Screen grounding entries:

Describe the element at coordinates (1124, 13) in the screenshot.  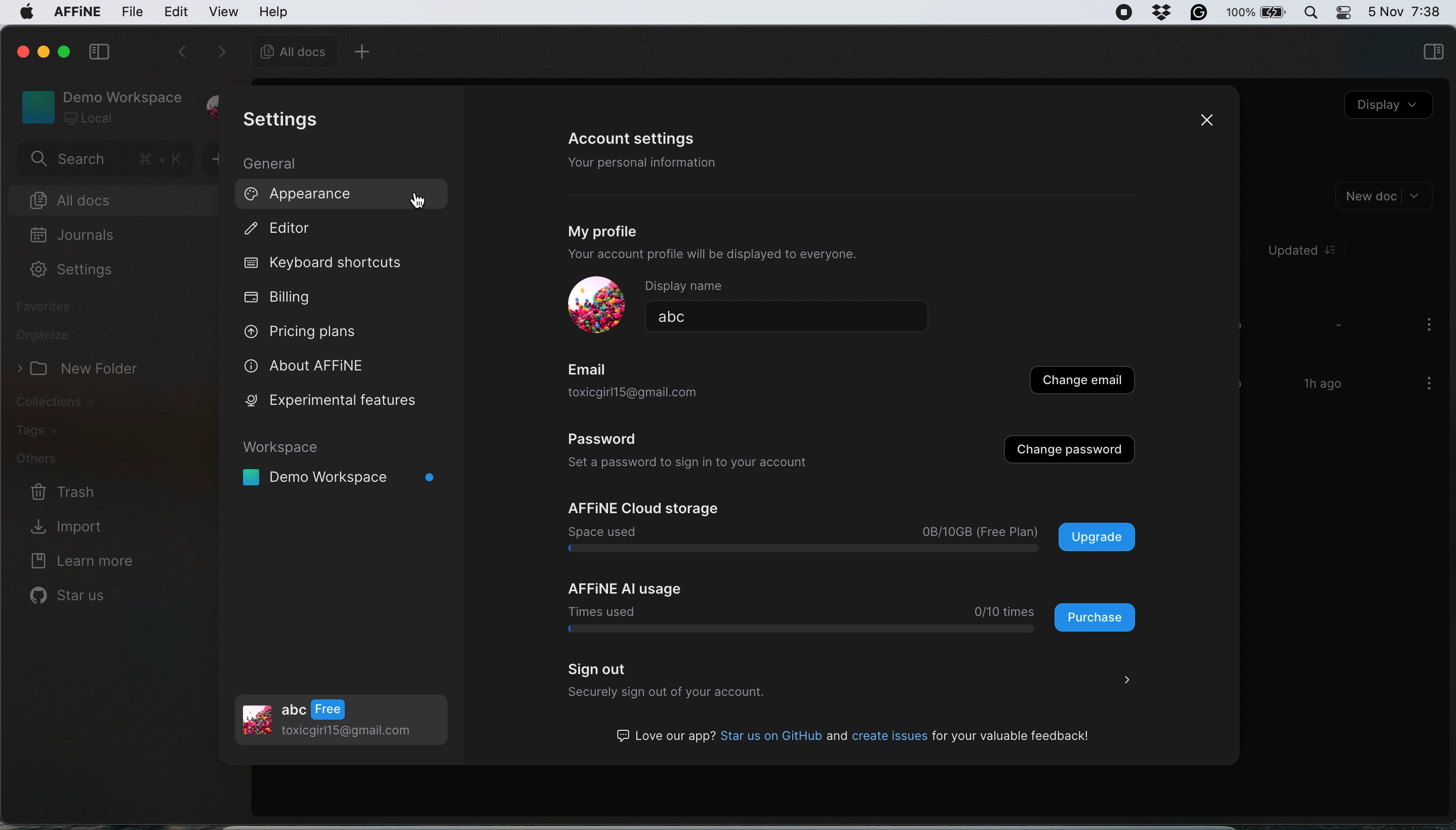
I see `screen recorder` at that location.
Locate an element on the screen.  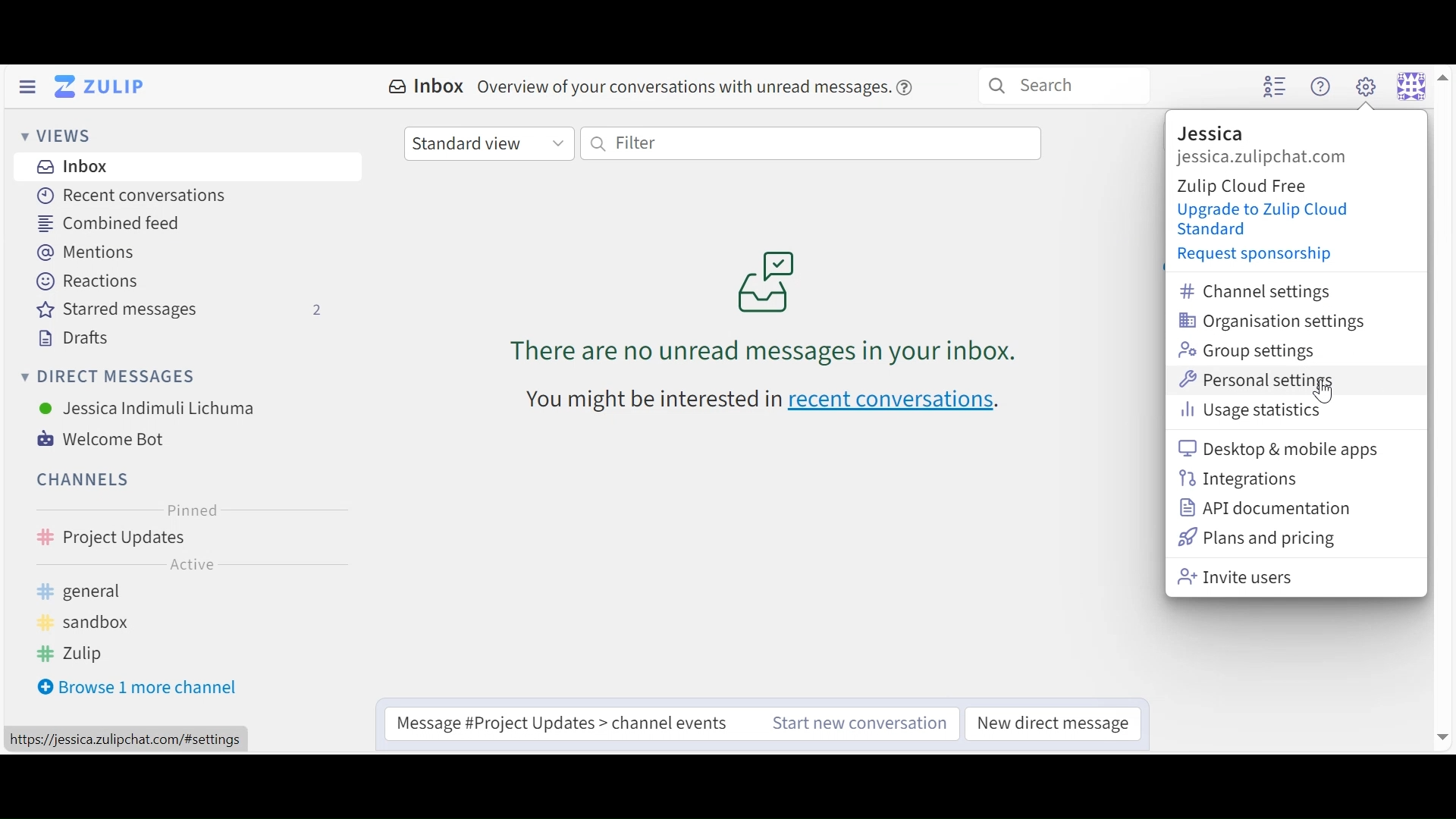
Channels is located at coordinates (82, 481).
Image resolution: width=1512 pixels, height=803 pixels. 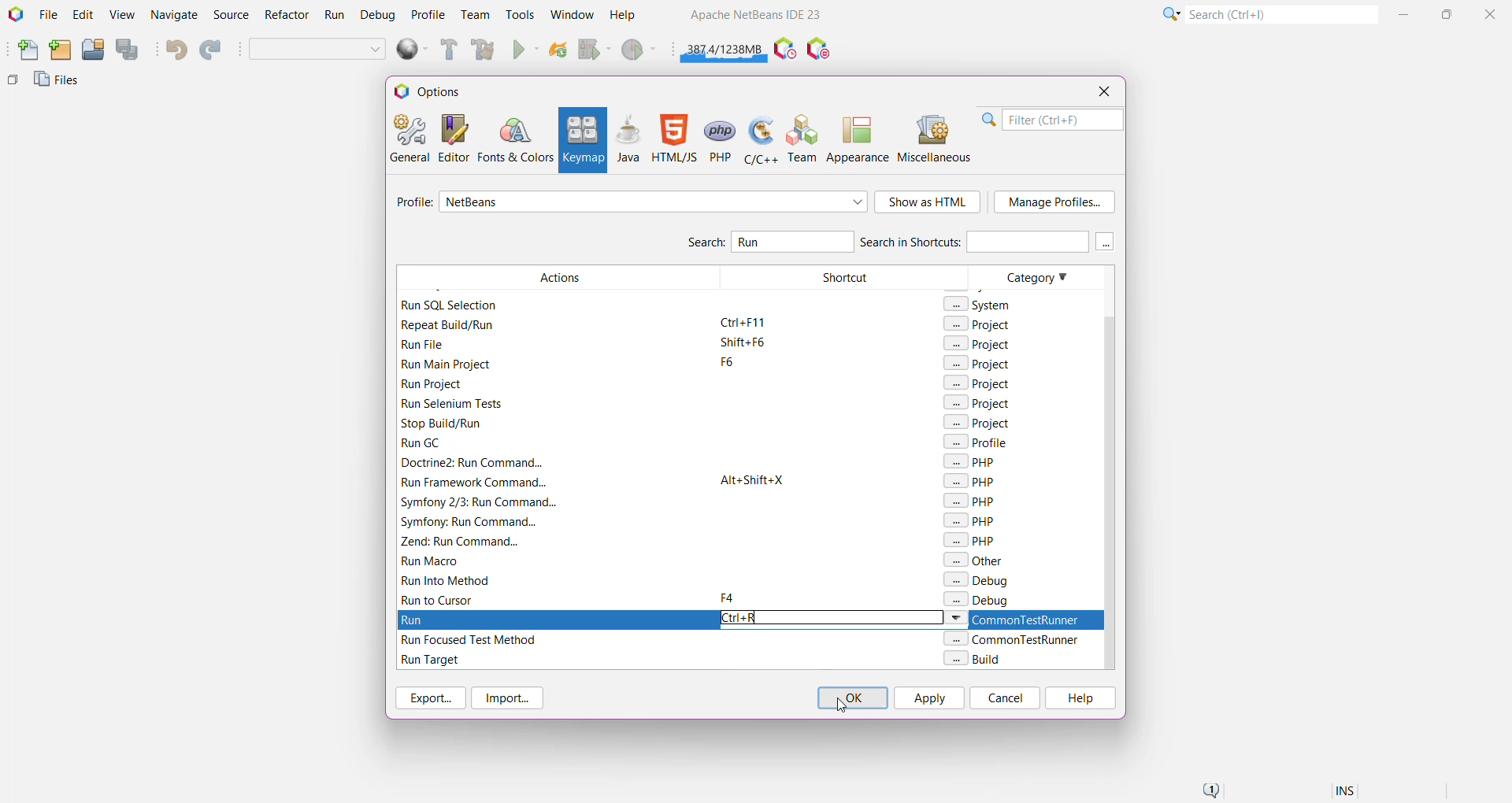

Exercise aim: Copy out every one of the entries above word for word, but omit the pictures.

Written answer:
Describe the element at coordinates (1124, 13) in the screenshot.  
I see `screen recorder` at that location.
Locate an element on the screen.  
Channels is located at coordinates (82, 481).
Image resolution: width=1512 pixels, height=803 pixels. 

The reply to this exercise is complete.